Das liegt auch an der Offenheit des Textes, die ich als sehr bereichernd empfinde:
  • Es bleibt offen, welches Geschlecht das LI und das LD haben.
  • Es bleibt offen, ob es um eine Liebesbeziehung geht oder um eine Freundschaft oder um welche soziale Beziehung konkret.
  • Es geht um Worte und nicht um Tätlichkeiten. Das nimmt nichts davon weg, dass Worte sehr verletzend sein können, aber es geht nicht um körperliche Gewalt, nicht um Schläge etc. (was wiederum die geschlechtliche Offenheit des Textes steigert).
Worum geht es dann?
Aus der Erzählperspektive des LI, das nach einem verbalen Angriff merkt, dass dieser die Beziehung gefährdet, werden dessen Gedanken und inneren Konflikte, Befürchtungen, Selbstvorwürfe und schließlich in der letzten Strophe die Handlung des um Verzeihen-Bittens geschildert. Das LD, das dem verbalen Angriff ausgeliefert war und nun um Verzeihung gebeten wird, reagiert anders als vom LI gedacht und vermutlich befürchtet und nimmt der ganzen Situation die Schärfe und - so scheint es - überhaupt die Grundlage eines Verzeihens.
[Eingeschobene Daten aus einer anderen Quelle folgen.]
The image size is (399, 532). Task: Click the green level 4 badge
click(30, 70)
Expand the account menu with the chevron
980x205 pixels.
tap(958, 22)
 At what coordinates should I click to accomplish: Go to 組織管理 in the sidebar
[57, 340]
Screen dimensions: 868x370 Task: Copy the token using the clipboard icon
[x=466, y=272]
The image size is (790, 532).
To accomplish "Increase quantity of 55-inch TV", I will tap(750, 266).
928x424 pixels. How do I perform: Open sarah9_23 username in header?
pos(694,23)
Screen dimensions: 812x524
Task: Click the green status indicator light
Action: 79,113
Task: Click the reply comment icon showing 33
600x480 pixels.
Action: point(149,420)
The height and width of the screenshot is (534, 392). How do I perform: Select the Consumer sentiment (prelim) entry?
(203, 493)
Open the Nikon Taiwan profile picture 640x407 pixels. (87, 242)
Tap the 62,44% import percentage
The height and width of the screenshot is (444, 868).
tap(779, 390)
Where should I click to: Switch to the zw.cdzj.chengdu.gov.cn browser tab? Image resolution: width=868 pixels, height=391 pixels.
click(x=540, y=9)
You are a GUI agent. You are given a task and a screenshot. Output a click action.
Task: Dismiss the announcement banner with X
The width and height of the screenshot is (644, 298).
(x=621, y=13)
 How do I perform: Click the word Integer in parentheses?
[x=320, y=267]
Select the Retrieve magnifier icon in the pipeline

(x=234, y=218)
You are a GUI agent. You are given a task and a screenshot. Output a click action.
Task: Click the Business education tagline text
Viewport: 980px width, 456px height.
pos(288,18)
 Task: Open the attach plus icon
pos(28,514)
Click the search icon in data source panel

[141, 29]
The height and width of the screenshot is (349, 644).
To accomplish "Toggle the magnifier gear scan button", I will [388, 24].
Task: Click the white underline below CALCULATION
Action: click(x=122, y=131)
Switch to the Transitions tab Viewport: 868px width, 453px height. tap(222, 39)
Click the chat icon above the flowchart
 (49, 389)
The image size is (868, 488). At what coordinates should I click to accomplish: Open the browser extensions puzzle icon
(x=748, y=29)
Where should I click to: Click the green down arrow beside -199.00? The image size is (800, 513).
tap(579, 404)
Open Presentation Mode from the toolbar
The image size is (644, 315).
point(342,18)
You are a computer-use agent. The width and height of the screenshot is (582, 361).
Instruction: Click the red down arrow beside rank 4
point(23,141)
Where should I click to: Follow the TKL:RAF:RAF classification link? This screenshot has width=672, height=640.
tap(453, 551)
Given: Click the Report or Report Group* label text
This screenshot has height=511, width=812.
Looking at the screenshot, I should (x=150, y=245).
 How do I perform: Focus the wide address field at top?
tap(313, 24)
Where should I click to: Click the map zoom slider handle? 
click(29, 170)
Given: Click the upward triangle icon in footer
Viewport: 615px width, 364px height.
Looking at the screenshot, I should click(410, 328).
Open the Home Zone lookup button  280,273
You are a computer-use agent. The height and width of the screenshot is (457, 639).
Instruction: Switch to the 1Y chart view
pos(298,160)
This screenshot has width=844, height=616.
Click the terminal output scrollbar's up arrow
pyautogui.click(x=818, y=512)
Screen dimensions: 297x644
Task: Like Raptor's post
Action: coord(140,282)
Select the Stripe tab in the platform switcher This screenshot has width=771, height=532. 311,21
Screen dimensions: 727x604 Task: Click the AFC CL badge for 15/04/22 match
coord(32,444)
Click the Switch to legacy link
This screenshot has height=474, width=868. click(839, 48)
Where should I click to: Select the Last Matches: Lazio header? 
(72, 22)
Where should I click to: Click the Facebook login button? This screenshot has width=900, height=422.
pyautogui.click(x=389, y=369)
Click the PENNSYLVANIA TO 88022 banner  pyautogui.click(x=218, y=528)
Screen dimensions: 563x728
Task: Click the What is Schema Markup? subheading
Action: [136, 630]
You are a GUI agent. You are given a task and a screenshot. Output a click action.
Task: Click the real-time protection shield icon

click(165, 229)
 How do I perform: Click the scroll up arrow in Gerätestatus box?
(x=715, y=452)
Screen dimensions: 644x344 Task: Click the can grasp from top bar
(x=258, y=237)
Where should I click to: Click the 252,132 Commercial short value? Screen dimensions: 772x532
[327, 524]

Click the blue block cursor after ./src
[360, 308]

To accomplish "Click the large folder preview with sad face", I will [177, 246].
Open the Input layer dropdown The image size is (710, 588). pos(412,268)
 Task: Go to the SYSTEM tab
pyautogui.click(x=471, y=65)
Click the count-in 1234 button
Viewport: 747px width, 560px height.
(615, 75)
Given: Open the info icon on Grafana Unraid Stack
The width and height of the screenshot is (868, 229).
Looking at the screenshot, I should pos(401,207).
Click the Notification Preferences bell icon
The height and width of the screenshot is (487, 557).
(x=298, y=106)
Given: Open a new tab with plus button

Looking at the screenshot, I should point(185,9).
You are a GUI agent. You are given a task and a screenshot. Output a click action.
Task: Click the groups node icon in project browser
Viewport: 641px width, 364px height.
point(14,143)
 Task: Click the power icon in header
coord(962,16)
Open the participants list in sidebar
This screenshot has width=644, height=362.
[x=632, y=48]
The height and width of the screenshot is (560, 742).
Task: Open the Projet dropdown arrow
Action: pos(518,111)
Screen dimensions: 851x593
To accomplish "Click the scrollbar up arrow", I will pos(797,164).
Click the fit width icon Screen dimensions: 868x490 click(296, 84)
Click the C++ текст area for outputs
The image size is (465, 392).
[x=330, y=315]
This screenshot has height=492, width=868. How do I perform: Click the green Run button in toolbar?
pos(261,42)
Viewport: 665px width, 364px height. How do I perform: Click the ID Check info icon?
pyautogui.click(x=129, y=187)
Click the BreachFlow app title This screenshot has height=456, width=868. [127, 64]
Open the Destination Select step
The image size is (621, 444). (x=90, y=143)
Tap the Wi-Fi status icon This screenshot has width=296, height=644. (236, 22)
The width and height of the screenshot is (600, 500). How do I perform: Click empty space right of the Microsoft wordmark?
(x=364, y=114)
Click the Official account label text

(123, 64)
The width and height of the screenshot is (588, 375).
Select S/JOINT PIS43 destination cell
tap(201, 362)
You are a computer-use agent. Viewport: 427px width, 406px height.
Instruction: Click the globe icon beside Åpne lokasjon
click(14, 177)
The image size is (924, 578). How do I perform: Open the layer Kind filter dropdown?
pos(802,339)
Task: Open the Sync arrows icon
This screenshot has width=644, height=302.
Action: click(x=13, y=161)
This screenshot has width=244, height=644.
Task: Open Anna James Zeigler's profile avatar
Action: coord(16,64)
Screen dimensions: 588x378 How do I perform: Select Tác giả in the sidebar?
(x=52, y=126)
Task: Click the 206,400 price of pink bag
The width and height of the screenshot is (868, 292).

Was mich beschäftigt sind insbesondere zwei Fragekreise, die sich aus meiner Lesart des Textes ergeben:
  1. Ist die Einsicht des LI und sein Motiv des Um-Verzeihung-Bittens darin motiviert, dass es sein Verhalten selbst falsch findet oder darin, dass es die Beziehung gefährdet?
  2. Ist das Verzeihen des LD darin begründet, dass es den Angriff nicht gespürt (und also nicht darunter gelitten) hat oder darin, dass es das Verhalten des LI zwar falsch, aber menschlich ("das passiert ja jedem mal, auch mir") verzeihlich (und damit des großen Aufhebens nicht wichtig genug) findet oder darin, dass es selbst keine Gefährdung der Beziehung aushält (und das Verhalten zwar falsch findet, aber das nicht thematisieren möchte) oder darin, dass es lieber im Gegenzug gleiche Großzügigkeit erwartet und quasi aus taktischen Gründen verzeiht.
Der Text gibt hierzu keine eindeutigen Antworten, aber Hinweise.
Beim ersten Fragekreis, wo es um die Motive des LI geht, deute ich die Stelle, wo sich das LI wie ein Kind fühlt (auch) so, dass es sich in einer ähnlich abhängigen Weise fühlt und deshalb um Verzeihung bitten muss, weil es die Beziehung nicht gefährden kann. Ein Kind ist von Eltern abhängig - deshalb (wir kennen das aus unserer eigenen Geschichte) fängt es an, sich für Dinge zu entschuldigen, von denen es denkt oder fühlt, dass es falsch sein muss, weil Mutter oder Vater (oder beide) so reagieren als hätte es einen Fehler gemacht. Hier steht nicht die Einsicht in das falsche Verhalten im Vordergrund sondern das Aufrechterhalten der Beziehung zu den Eltern. Ist dies bei der hier geschilderten Beziehung (die ich nicht als Kind-Eltern-Beziehung sehe) genau so?
Dann wäre gleichzeitig die Macht und die Ohnmacht in der Beziehung stark im Vordergrund - dass Aspekte von Macht und Ohnmacht in jeder Beziehung eine Rolle spielen, ist für mich ausgemacht: es geht darum, wie bestimmend diese sind.
Für Einsicht und Selbstreflexion stehen hingegen andere Textstellen - etwa die, dass Worte wie Steine sein können oder dass es sich "hat hinreissen lassen" und etwas ausgesprochen hat, das es so nicht meint und im anstehenden Gespräch gerade rücken will.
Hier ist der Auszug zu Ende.